Would you copy each line of the records that includes the word "computer"?

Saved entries
○ ○ ○ ○ ○ ○ ○

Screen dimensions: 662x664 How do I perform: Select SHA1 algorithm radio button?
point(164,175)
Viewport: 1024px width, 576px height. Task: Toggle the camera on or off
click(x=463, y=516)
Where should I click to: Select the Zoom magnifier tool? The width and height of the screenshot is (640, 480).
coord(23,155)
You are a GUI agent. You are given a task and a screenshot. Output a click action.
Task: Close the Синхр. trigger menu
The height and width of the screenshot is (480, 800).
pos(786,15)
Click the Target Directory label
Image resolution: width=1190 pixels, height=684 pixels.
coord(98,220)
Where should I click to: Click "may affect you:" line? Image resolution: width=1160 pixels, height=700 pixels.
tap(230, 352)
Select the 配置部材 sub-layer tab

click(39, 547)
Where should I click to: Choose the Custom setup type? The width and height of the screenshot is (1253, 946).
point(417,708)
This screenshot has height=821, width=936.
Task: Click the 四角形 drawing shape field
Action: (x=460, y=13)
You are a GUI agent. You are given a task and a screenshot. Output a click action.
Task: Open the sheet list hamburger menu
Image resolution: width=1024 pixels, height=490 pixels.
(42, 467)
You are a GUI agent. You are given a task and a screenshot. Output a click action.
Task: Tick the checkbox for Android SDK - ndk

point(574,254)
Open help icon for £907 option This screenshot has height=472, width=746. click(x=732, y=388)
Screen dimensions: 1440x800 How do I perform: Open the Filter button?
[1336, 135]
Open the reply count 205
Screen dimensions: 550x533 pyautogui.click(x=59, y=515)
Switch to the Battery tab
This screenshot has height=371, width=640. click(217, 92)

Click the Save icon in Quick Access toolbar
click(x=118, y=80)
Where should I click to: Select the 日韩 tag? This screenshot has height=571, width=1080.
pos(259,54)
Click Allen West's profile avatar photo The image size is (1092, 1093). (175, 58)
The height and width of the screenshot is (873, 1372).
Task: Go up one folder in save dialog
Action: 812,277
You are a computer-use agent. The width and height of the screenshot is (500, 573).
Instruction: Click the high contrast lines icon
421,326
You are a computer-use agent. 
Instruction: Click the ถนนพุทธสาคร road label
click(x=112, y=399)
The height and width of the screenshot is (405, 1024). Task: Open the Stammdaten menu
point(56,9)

○ ○ ○ ○ ○ ○ ○

WRITTEN ANSWER:
You are a computer-use agent. The width and height of the screenshot is (500, 573).
You are a computer-use agent. 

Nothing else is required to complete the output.